Stored items from a collection:
## start

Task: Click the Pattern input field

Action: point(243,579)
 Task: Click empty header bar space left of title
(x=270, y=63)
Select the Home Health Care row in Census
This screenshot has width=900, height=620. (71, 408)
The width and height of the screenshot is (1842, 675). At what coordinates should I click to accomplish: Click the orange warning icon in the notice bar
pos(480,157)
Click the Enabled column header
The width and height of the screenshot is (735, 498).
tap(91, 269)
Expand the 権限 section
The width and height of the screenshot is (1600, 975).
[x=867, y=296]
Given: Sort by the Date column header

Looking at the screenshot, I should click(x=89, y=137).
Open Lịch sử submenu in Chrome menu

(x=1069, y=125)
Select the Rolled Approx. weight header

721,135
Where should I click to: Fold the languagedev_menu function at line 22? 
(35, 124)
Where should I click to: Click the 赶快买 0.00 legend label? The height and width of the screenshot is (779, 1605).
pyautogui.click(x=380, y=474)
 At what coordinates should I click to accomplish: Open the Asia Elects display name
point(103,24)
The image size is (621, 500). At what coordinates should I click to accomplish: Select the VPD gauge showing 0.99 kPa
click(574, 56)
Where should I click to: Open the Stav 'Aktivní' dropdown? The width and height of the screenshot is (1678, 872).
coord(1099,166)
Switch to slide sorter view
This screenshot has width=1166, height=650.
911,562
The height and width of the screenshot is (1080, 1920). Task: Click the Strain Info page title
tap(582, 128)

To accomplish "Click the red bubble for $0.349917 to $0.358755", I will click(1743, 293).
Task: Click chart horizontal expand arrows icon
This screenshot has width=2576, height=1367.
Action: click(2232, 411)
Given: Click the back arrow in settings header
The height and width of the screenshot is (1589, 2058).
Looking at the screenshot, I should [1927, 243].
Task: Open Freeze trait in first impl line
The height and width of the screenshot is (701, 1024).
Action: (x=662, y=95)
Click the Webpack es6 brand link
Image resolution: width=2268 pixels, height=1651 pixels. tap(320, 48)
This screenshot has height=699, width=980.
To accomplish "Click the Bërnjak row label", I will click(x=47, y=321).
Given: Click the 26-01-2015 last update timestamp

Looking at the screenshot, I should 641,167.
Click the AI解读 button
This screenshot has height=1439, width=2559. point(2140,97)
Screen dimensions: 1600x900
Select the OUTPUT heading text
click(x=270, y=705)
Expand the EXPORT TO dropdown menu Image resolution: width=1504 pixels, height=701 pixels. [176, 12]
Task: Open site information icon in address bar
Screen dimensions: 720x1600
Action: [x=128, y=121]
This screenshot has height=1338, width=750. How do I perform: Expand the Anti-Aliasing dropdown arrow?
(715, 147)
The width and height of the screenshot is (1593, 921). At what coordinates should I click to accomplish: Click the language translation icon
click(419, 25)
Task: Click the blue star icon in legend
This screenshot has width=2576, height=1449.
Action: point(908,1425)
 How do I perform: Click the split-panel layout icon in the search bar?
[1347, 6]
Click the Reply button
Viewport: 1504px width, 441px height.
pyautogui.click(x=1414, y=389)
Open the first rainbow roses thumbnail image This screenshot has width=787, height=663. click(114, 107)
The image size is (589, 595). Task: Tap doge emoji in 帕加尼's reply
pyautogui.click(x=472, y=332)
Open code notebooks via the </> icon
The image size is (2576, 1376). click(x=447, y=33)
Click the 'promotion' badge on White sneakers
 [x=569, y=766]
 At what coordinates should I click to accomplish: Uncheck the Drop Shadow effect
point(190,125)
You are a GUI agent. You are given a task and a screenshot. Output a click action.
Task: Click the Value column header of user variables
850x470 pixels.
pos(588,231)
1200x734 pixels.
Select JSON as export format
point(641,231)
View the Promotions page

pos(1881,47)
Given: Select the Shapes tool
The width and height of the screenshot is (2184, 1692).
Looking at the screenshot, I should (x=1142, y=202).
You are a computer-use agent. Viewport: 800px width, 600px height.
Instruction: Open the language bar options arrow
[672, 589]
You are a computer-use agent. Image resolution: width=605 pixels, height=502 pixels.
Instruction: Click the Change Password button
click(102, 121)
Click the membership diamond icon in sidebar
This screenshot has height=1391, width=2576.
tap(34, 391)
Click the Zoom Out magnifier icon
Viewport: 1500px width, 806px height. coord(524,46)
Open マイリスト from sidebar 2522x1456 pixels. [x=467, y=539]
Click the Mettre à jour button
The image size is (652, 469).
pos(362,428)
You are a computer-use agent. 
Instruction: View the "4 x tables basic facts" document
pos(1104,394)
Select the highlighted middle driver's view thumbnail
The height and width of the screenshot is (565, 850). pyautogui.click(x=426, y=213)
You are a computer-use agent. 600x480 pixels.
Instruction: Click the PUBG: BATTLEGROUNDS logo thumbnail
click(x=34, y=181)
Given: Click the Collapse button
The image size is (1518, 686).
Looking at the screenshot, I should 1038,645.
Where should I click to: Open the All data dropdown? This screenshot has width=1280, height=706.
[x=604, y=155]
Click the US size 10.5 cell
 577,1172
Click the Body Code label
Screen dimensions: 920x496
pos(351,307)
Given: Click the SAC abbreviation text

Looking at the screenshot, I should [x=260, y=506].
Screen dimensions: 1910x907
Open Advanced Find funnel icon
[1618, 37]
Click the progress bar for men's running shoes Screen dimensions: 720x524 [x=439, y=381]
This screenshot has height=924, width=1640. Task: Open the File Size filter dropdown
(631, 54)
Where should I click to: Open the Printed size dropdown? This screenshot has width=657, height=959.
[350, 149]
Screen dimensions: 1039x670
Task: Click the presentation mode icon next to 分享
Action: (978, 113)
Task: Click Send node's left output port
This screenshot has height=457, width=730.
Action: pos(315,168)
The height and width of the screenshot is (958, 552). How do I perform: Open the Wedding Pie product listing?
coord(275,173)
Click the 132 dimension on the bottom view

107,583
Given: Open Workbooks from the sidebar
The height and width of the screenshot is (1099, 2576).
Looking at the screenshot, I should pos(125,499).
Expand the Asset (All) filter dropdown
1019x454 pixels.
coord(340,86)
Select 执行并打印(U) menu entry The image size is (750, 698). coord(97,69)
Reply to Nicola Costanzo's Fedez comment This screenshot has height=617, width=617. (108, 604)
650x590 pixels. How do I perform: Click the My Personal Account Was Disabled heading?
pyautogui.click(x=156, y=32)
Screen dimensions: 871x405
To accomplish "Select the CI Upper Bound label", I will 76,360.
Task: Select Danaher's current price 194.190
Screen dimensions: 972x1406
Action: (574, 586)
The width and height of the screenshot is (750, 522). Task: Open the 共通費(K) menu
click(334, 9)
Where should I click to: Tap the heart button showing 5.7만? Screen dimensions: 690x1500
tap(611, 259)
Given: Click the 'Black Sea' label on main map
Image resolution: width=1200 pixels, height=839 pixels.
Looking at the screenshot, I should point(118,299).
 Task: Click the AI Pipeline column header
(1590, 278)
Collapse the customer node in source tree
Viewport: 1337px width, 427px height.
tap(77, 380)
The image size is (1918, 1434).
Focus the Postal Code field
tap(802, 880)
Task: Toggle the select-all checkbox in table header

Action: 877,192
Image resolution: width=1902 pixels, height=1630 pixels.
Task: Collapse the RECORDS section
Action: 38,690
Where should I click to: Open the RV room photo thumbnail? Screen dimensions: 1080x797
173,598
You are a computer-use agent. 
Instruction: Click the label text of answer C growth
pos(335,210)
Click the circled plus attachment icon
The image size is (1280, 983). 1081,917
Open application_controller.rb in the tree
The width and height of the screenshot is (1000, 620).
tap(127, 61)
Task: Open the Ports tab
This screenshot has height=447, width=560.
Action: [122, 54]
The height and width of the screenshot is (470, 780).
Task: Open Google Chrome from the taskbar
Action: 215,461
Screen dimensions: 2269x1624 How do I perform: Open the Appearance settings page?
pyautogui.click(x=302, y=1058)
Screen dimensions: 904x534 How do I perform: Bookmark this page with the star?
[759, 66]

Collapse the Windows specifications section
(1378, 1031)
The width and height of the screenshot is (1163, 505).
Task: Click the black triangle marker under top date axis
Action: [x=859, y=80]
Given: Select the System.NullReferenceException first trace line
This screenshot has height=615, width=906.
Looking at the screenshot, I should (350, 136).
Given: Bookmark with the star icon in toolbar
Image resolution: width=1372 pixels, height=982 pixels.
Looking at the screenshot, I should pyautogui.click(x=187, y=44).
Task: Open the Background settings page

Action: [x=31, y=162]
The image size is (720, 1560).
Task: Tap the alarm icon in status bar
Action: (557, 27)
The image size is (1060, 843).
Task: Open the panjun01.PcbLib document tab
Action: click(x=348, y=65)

## end

* _Written problem_
Rewrite the listing lines starting at the line that contains "Where should I click to: Click" and ending at the line that contains "point(103,24)", keeping the requests unchanged. Multiply every coordinate in the answers by 0.95 and round each result to a whole number, with halves rounded up.

* _Answer to the task_
Where should I click to: Click the 赶快买 0.00 legend label? The height and width of the screenshot is (779, 1605).
pyautogui.click(x=361, y=450)
 At what coordinates should I click to accomplish: Open the Asia Elects display name
point(98,23)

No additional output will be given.